Murder Murder (firstly, not an imaginative name, secondly, not that relevant to their songs, thirdly, why the repeat?) might discourage folks with their moniker, but fortunately their lusty stagecraft cancelled out this poor choice, as these Ontarians careened against each other with amplified bluegrass axes, double-speed songs and voluminous beards. They were the perfect revellers for the last few hours of the festival, the final day having lost some of its crowd, but gained in the intensity emanating from the remaining numbers.

NYC's Irreversible Entanglements became more of a blowing unit, for their Festivaldorf set, the absence of Camae Ayewa (voice/electronics) allowing them to appear in a more conventionally unconventional jazz-rooted form, but with added rhythmic fisticuffs on the bass, courtesy of tough-pushing Luke Stewart. On the following day, Moor Mother appeared to offer the full Irreversible Entanglements experience, making up the five-piece line-up.

In the main Hall, Ethan Iverson unveiled another Bad Plus alternative contender, the pianist joined by a pair of female recorder players, entering a moderne composition realm, but looking like they were all improvising. Iverson also joined in with one of the Moers Sessions, late on the Sunday night, in the atmospheric Bollwerk club, which had the feel of being a large container unit sitting on a railway platform, even if it wasn't. Here, Rob Mazurek crackled his pocket trumpet, and Alexander Hawkins rose above inaudibility, for a jagged race across his keys. Their improvisation sneaked from faintness to a fierce, ramming aggression, before heading into another tentative creep.

In another potential Bad Plus line-up, to compete with the official Orrin/Reid/Dave threesome, Iverson closed out the session with a surprisingly mainline jazz trio, partnered by Luke Stewart (electric bass) and Chad Taylor (drums). Following on from the accepted freeform adventuring of the preceding pair of sets, this piano trio formation found Iverson displaying his beboppin' chops, standing up to deliver greater intricate pounding, pulling his pardners into a roiling maelstrom of rhythm. Iverson weighed in with a warped Monkish boogie woogie roll, then maintained a minimal figure whilst Taylor soloed, subsequently developing a train-rollin' motion. Chiming piano and a slinking vibe created a Latin exotica feel, with the pace steadily gaining, until Iverson brought his soloing to a crashing halt, allowing Stewart a prickly bass solo to close. Their set had the effect of sounding experimental when sitting beside the 'normal' freedoms of the preceding improvisations, providing a giant rush of after-midnight hardcore avant swing.
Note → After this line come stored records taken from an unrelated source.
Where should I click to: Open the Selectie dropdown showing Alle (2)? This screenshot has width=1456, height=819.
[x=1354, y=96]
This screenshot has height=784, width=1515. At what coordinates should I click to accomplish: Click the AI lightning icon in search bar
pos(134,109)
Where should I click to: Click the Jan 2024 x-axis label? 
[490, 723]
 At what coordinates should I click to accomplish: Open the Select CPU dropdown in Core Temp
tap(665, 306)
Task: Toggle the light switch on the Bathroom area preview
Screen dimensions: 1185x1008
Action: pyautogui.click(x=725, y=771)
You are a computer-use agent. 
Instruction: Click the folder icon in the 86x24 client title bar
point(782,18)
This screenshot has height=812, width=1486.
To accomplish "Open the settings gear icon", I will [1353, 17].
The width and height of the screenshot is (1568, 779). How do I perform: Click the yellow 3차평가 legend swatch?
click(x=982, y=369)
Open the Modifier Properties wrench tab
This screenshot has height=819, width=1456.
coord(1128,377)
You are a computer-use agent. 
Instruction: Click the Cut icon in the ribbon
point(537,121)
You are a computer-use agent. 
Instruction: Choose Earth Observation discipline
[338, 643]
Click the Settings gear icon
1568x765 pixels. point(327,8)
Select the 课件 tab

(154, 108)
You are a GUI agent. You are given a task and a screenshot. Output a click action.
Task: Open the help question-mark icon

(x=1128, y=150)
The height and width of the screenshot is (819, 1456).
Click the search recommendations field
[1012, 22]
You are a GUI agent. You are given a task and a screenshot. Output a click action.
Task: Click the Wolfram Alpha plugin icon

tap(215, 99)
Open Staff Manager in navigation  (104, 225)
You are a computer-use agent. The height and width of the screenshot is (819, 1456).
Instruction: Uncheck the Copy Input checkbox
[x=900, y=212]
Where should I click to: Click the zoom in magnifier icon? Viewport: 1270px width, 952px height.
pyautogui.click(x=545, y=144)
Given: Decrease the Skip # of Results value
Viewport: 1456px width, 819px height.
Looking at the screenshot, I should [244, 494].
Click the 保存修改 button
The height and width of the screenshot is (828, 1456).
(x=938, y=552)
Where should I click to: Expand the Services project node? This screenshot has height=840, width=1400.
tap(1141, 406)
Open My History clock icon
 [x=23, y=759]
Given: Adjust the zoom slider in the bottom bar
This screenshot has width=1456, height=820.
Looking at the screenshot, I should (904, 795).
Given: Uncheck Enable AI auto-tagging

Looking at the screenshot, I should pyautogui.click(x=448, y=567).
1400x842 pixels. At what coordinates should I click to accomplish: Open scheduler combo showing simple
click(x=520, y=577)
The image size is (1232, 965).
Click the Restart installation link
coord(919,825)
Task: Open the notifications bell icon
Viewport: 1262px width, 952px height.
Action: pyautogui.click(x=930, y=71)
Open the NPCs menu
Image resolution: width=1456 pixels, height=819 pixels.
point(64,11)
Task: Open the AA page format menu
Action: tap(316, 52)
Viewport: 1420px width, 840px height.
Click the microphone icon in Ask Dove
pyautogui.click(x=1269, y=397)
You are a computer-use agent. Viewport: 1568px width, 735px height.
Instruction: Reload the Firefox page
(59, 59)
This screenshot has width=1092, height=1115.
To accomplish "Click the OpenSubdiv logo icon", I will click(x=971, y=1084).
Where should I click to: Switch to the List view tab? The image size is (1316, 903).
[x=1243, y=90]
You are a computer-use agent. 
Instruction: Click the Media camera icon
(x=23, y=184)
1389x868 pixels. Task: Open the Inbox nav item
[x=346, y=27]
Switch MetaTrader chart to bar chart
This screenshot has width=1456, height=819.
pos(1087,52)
Preceding Moers Sessions featured combinations with various members of Talibam!, Spinifex, Irreversible Entanglements, and many more stray players. A notable highlight was the free jazz trio of John Dikeman (tenor saxophone), Gonçalo Almeida (electric bass) and Kevin Shea (drums). It was liberating indeed to vibrate in sympathy to high volume free jazz, rolling out across a vast park-space, on a sunny pre-noon outdoor stage, as Almeida hit his fuzz footpedal, and Dikeman soloed interminably, and with continual invention, piling up the circular blasts, Shea keeping up an insectoid scuttle and flash, all three attaining complete resonance with with low greenery and high blue skies.